Desde o ano passado, o governo ucraniano reclama junto a seus aliados ocidentais sobre o ritmo considerado lento de entrega de armamentos, algo que o próprio presidente da Ucrânia, Volodymyr Zelensky, disse ser responsável pelo avanço dos russos. Diante de um número cada vez mais escasso de recrutas, que levou à redução da idade mínima de convocação e à libertação de presos para o combate, Kiev pediu ajuda da Otan para acelerar o treinamento de novos combatentes. Hoje, boa parte dos treinos específicos ocorre na Polônia, Alemanha e nos EUA, em processos caros e que demandam tempo.

Posição americana
Segundo o New York Times, o general Charles Brown Jr., chefe do Estado-Maior Conjunto das Forças Armadas americanas, sinalizou que o envio de militares da aliança para treinamentos dentro da Ucrânia é algo "no qual está se trabalhando", sem sinalizar se oficiais e soldados dos Estados Unidos estariam envolvidos na iniciativa. Ele, no entanto, afirmou que essa é uma decisão difícil de ser tomada. A começar por questões práticas: a presença dos instrutores ocidentais em um cenário de guerra exigiria meios e estratégias para protegê-los, e poderia demandar recursos originalmente destinados aos ucranianos.

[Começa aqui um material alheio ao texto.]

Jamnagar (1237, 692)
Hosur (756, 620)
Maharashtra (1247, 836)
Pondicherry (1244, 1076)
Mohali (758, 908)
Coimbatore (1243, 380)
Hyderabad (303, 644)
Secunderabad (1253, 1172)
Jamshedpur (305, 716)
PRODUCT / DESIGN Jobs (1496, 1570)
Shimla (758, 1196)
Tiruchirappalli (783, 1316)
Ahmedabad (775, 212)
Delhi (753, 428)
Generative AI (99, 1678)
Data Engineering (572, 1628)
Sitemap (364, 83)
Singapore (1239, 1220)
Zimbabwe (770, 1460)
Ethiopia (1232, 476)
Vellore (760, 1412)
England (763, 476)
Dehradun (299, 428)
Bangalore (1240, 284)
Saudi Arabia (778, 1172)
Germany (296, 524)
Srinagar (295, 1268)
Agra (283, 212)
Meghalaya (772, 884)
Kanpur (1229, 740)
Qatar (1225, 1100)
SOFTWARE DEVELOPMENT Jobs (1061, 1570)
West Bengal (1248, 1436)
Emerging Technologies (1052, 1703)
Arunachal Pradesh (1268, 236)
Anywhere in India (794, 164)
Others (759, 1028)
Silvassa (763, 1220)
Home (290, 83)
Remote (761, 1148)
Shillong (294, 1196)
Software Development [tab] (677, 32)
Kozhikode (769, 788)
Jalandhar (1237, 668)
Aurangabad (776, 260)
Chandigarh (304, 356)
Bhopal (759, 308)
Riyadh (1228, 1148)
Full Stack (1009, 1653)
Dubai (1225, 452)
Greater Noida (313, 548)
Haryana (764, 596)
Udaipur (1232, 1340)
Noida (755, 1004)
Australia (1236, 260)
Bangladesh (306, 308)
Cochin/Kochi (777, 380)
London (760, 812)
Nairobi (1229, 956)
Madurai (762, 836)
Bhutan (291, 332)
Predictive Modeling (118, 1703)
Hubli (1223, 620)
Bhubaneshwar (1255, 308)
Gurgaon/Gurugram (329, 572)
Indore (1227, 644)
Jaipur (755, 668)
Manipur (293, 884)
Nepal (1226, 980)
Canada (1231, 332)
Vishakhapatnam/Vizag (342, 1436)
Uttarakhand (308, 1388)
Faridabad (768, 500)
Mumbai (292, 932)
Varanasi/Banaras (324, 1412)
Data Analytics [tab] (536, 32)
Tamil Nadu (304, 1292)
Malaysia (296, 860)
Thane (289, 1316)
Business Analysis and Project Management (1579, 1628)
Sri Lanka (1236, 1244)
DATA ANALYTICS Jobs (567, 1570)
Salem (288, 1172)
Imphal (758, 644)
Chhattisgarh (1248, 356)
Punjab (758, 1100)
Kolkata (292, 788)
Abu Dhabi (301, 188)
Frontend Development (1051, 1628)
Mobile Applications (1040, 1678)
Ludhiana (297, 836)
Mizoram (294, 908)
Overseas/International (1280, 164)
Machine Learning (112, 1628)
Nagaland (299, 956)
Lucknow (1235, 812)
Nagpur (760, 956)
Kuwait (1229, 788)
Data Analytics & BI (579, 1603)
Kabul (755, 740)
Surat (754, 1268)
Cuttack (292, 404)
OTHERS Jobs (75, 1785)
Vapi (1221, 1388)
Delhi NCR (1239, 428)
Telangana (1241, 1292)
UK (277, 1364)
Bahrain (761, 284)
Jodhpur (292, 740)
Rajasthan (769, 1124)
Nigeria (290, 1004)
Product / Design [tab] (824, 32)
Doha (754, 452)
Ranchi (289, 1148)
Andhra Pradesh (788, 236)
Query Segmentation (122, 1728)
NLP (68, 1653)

Há ainda o aspecto político: caso eles fossem feridos ou mortos em um ataque russo, haveria uma pressão para que fosse acionado o Artigo 5º do Tratado do Atlântico Norte, que considera o ataque contra um dos membros da aliança um ataque a todos, elevando o risco direto de uma guerra entre os países da organização e a Rússia. Em fevereiro, o presidente russo, Vladimir Putin, disse que a intervenção ocidental na Ucrânia poderia levar a uma guerra nuclear e "destruir a civilização".

Até o momento, a Casa Branca rejeita a ideia, mesmo que sejam instrutores sem função no campo de batalha, de certa forma repetindo o que aconteceu no Iraque após o fim oficial dos combates envolvendo as forças americanas. O governo do presidente americano, o democrata Joe Biden, também pede a seus aliados da Otan que não enviem forças ao país, em qualquer circunstância.

Além do envio de instrutores, os EUA sofrem pressão da Ucrânia para que liberem ataques com armas americanas contra o território russo. Kiev tem atingido alvos a até mil quilômetros de distância usando drones e outros tipos de armamentos, mas a Casa Branca pede que seus mísseis de médio e longo alcance não sejam usados nessas ações, temendo uma represália russa. Segundo o site Politico, um grupo de parlamentares ucranianos está em Washington em busca de apoio do Congresso americano para obter essa concessão de Biden.